Klopp steht für weniger Komplexität und dafür, dass Spieler auf ihren besten Positionen eingesetzt werden. Das wird, da sind sich die über 80 Millionen Bundestrainer wohl ausnahmsweise ziemlich einig, ein Schlüssel für den Erfolg sein. In Bezug auf Kimmich bleibt das abzuwarten.

Denn eine Sache fällt bei seiner Karriere ebenfalls auf: Fast 50 seiner insgesamt 114 Länderspiele absolvierte er auf der Sechs oder Acht. Viele davon sind nicht in Erinnerung geblieben. 'Seht ihr!

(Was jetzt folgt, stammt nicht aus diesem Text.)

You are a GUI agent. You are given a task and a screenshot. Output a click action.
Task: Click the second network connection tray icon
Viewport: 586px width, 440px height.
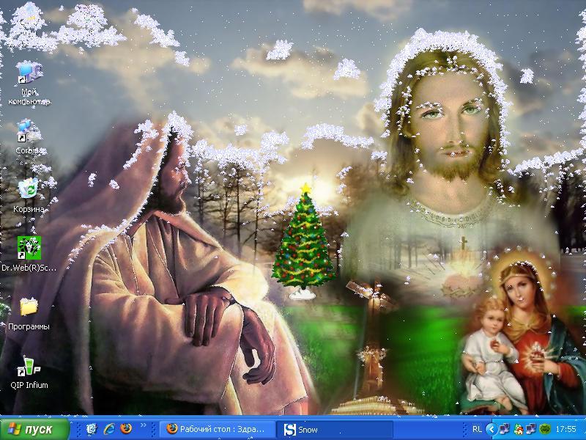point(531,429)
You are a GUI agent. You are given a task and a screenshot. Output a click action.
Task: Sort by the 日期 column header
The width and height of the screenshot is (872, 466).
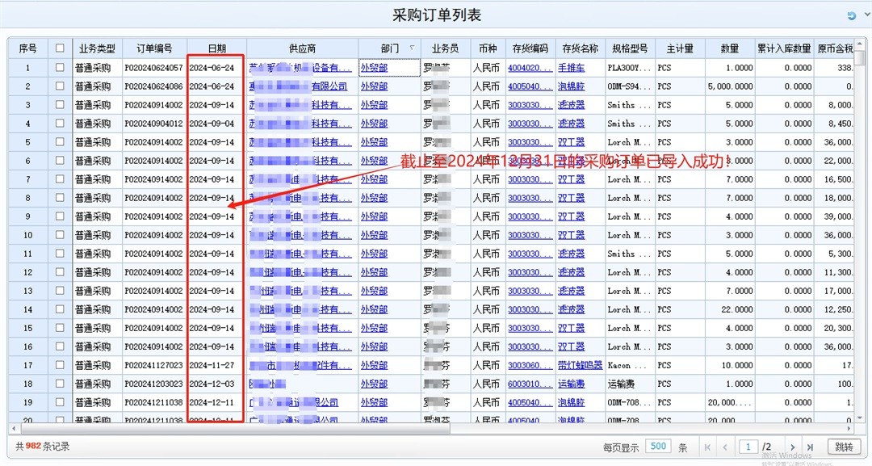pos(216,48)
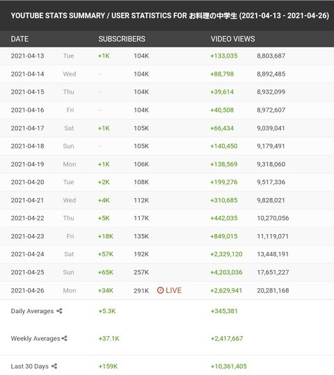Viewport: 334px width, 375px height.
Task: Click the red LIVE clock icon
Action: 160,290
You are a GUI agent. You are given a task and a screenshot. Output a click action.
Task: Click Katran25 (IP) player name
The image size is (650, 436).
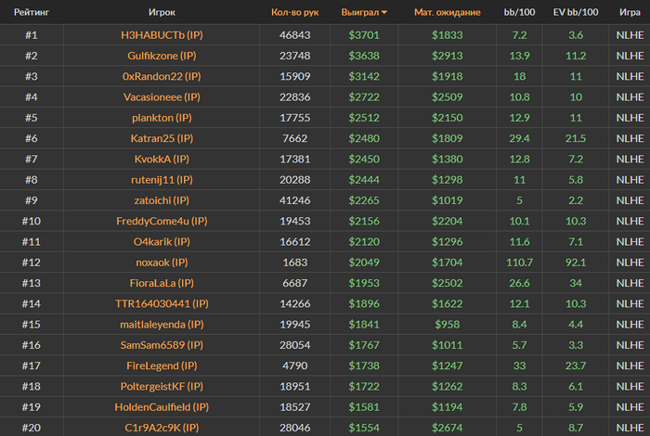[x=162, y=138]
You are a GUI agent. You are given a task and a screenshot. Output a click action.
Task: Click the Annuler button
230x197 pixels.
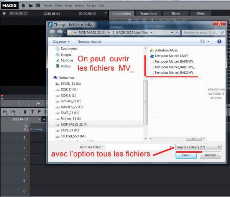click(210, 155)
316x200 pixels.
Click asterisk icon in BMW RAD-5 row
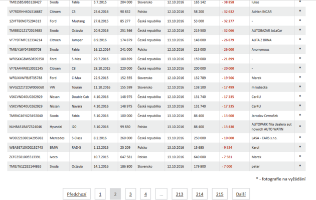tap(300, 147)
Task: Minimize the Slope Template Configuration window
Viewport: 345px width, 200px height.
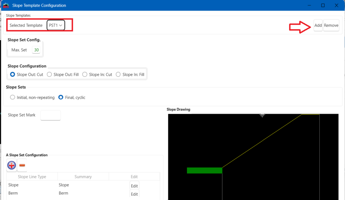Action: pyautogui.click(x=309, y=5)
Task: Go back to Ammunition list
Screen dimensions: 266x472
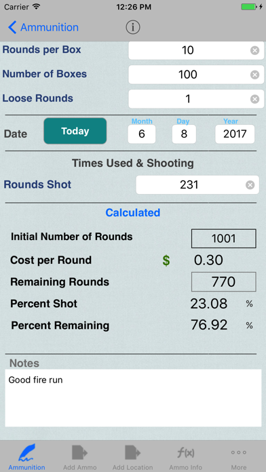Action: click(43, 27)
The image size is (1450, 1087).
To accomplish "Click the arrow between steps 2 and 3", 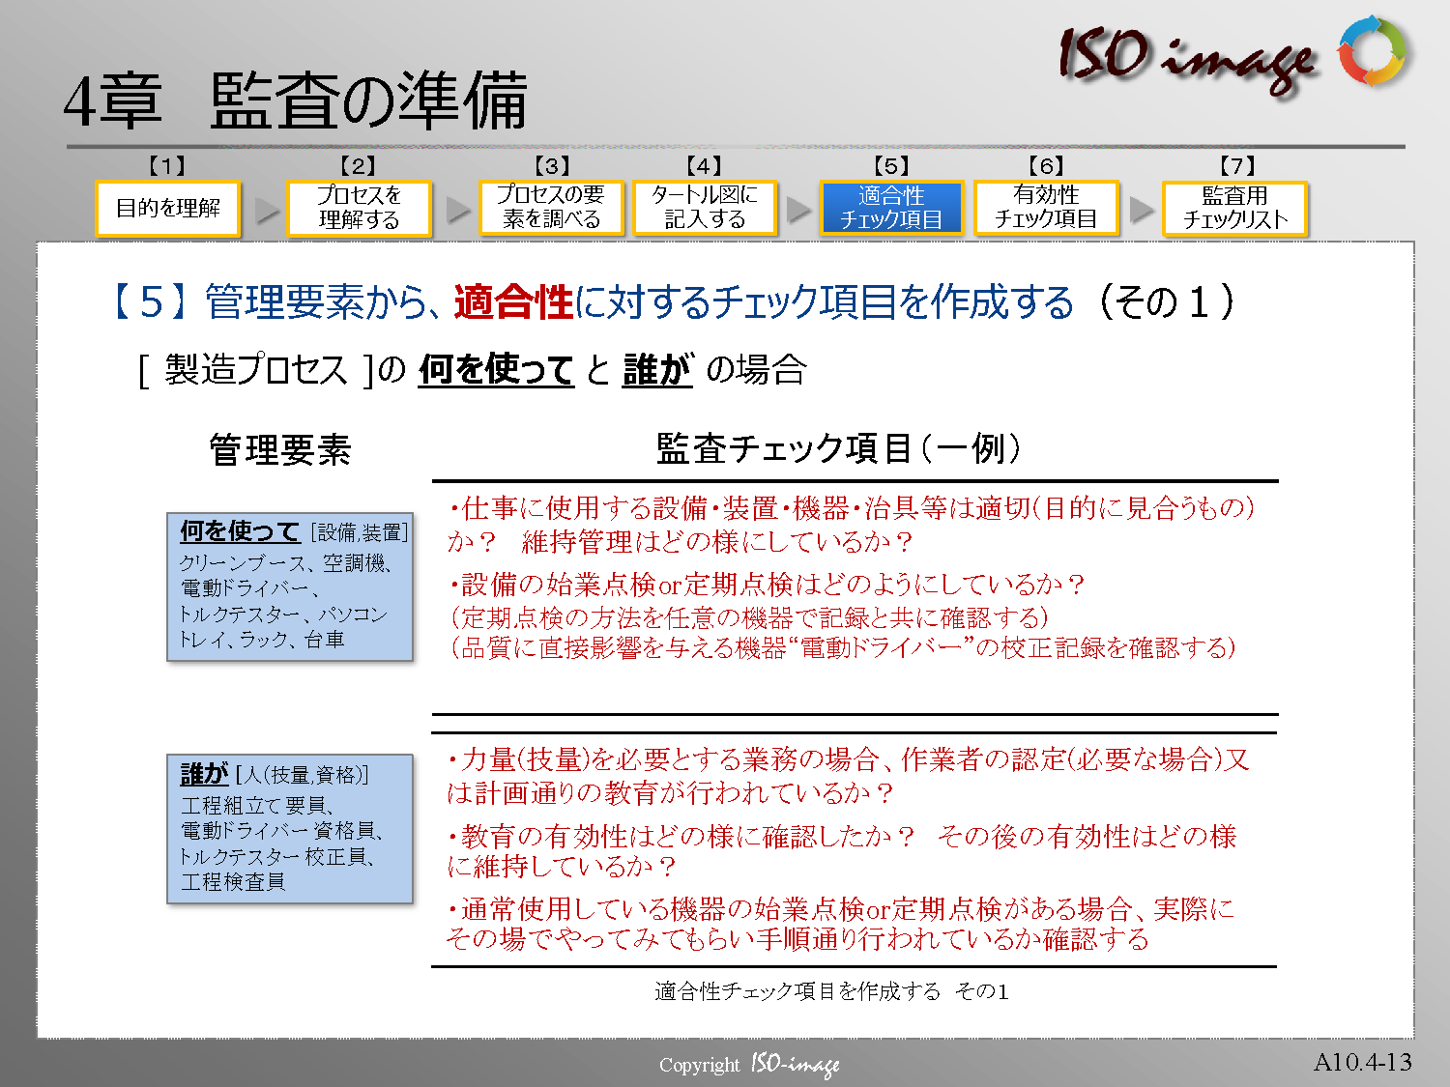I will click(x=457, y=209).
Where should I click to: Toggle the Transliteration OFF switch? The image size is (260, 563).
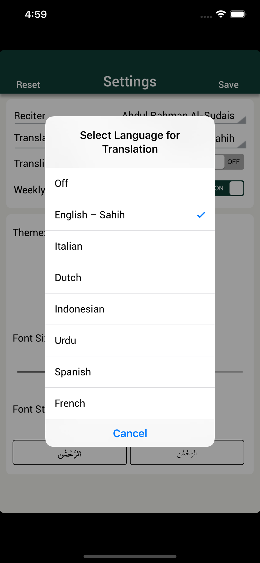coord(229,162)
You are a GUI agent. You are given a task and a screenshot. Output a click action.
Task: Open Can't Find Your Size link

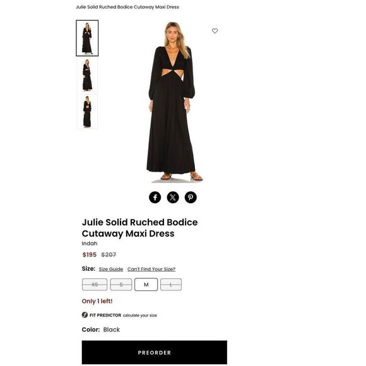point(151,269)
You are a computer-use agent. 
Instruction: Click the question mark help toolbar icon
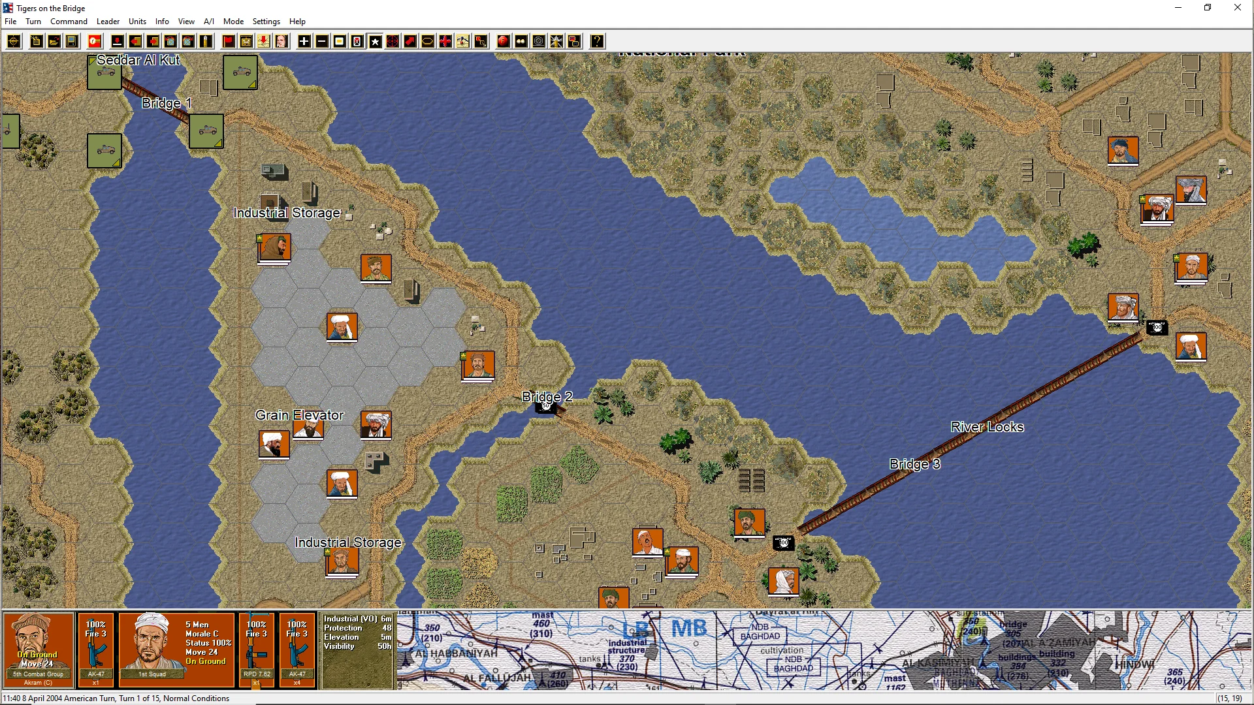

Weil er eben kein Weltklassespieler ist', werden einige raunen.

Dem entgegenhalten kann man etwas anderes: Die Nationalmannschaft hatte seit vielen, vielen Jahren kein funktionierendes Gerüst. Viel Fluktuation, der Wegbruch von Führungsspielern und schlicht fehlende Qualität auf Schlüsselpositionen haben es auch den Spielern erschwert zu glänzen, die in ihren Vereinen sonst herausragend gut sind.

Kimmich ist einer dieser Spieler. Am Ende kann man daraus sogar einen Indikator formulieren: Ob Klopp mit dem DFB-Team erfolgreich sein wird, wird sich daran ablesen lassen, wie gut die Leistungen von Kimmich in der Öffentlichkeit wahrgenommen werden. Schafft der Bundestrainer es, ihn so einzubinden, dass er seine Stärken voll einbringen kann, ist bereits einiges gewonnen.

Oder anders formuliert: Der Erfolg der beiden bedingt sich gegenseitig. Wenn Kimmich auch in der Nationalmannschaft so performt wie beim FC Bayern, dann ist die Wahrscheinlichkeit groß, dass er ein Happy End für seine bisher wenig begeisternde DFB-Story bekommt.

Dafür muss es Klopp aber gelingen, den richtigen Rahmen zu finden. Das betrifft Taktik, Nominierungen und die richtige Rolle für seinen Kapitän.